When you make a game, you're making a simulation of how the world works. Or how the world works if you've got spaceships flying around, and wizards casting fireballs, and if you were the head of a major bank. Or some such. But necessarily your model of reality falls short of reality in some ways. At times this is inevitable, at times it is necessary for good gameplay. I've seen dozens and dozens of comics asking how a murloc with just a wet loincloth can be hiding Svuthos, the Bulwark of the Damned. And why you can then shove a tower shield that spiky into your belt pouch and be not at all encumbered for your next fight. I've written a bit about that sort of sacrifice of realism in pursuit of good gameplay already. But sometimes it's inevitable.

How exactly does magic work? You say some strange words, you make a mystic pass with your wand, and presto bango someone's a newt. Which strange words? What exactly is a mystic pass? Will any old bit of lumber work as a wand? Since we don't have magic in our modern world, these are things that people make up as part of their world building. More subtly, just what it takes to kill a charging bear is subject to your worldbuilding; maybe the player's machete is enough, maybe a howitzer would be more appropriate. (Scratch that, a howitzer is always more appropriate. Bears.) This only becomes an issue if you're going to construct real world solutions from your model.

A while back I was really impressed by Call of Duty 4: Modern Warfare. Specifically, the game did very will with confusion of war, people shouting, smoke and guns firing and so forth. And playing the game, I got very proficient at picking people's silhouettes out of rubble and cover. So I wonder, will the game make it easier to transform your mouse jockey into an actual soldier? To an extent; that's a useful skill and all, but your mouse tells you nothing about the recoil of a rifle, and sprinting across a virtual field doesn't prepare you for sprinting yourself, and trying to stay alert at the edge of exhaustion. While you can get useful results from your model, you always have to keep an eye on where your inputs and outputs don't match the real world.

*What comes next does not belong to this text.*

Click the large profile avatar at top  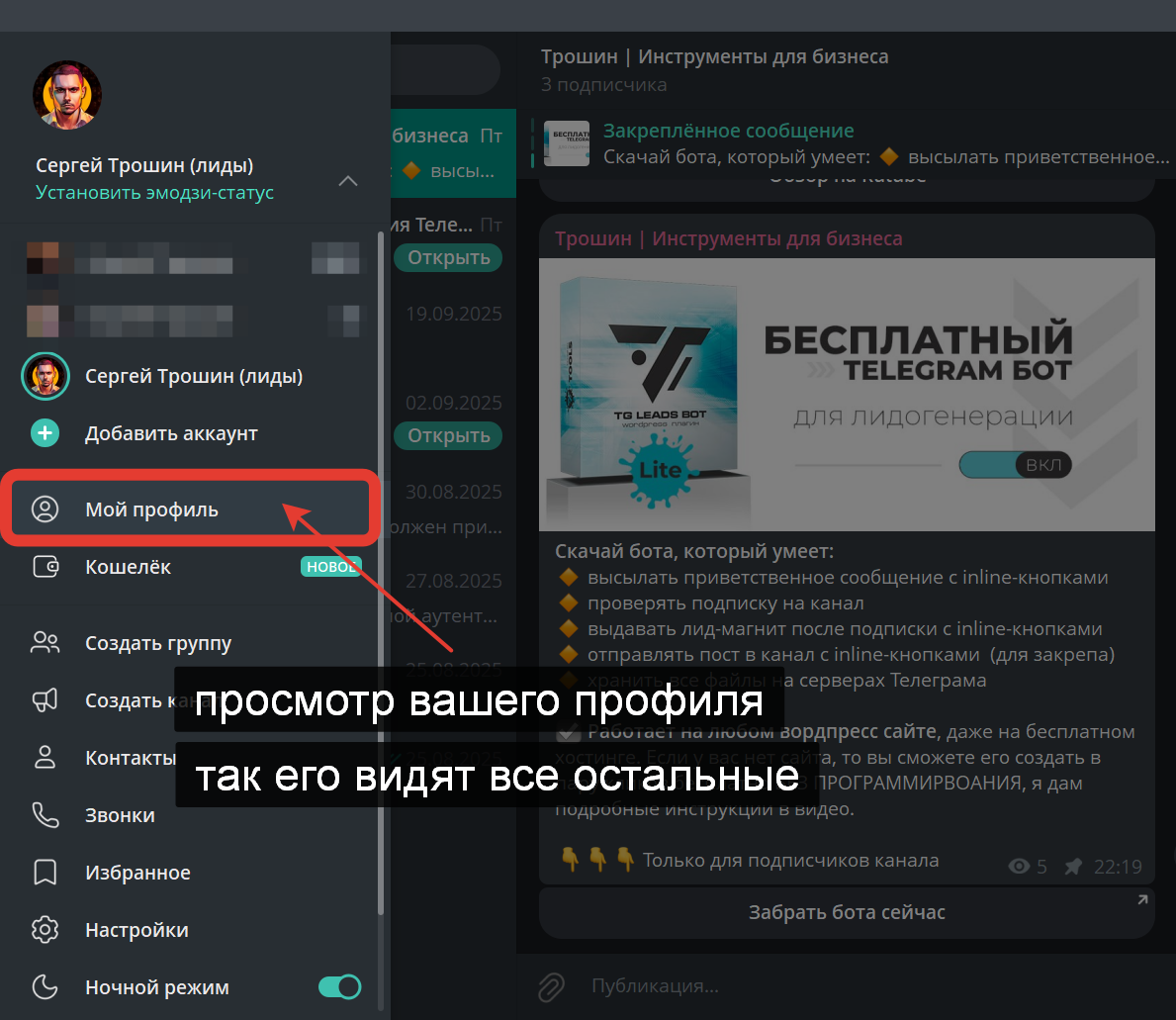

So back to the video; he mentions that his fourth graders solved global warming in ten minutes. How? He doesn't say, probably because his topic is on the game and the fourth graders, not specific world problems. But the solution the fourth graders came up with is necessarily dependent on what the teacher thinks is an acceptable solution. In the real world, would Cap and Trade solve the problem? Having seen the numbers, I'd say no, but the professor might disagree with me. Therefore a class of fourth graders might use that solution, and be credited with solving the problem, even if it wouldn't solve the problem in real life.

Take as the clinching example his description of the last second game victory. Full of drama, unanticipated solution and all. It makes a good story, but it illustrates the problem with the model. The game could only be won if all countries were better off than they were at the start. Why? Because that's the sort of solution we hope for, not the sort of solution that necessarily happens. Carthage had salt sown into it's fields. Rome stayed a prosperous nation for what, a millenium after that? I'll grant the sense that we all lose in war, but in the more classic sense, Rome won, Carthage lost. The world peace game was won in that situation by a donation, and in that sense I admire a clever use of resources, but it clearly doesn't demonstrate a real world solution, since the real world doesn't have a 'game over' point.

With all that said, there's much that's awesome about this game. I'm still fascinated by the idea of persistent, long lasting and complicated games. As you can no doubt tell from the Terrible Secret of Space. I'd love to play it, to set my hand against the problems of the world, and show all you miserable cretins that you don't truly know problems yet... Sorry, letting my megalomaniacal tendencies get the best of me again.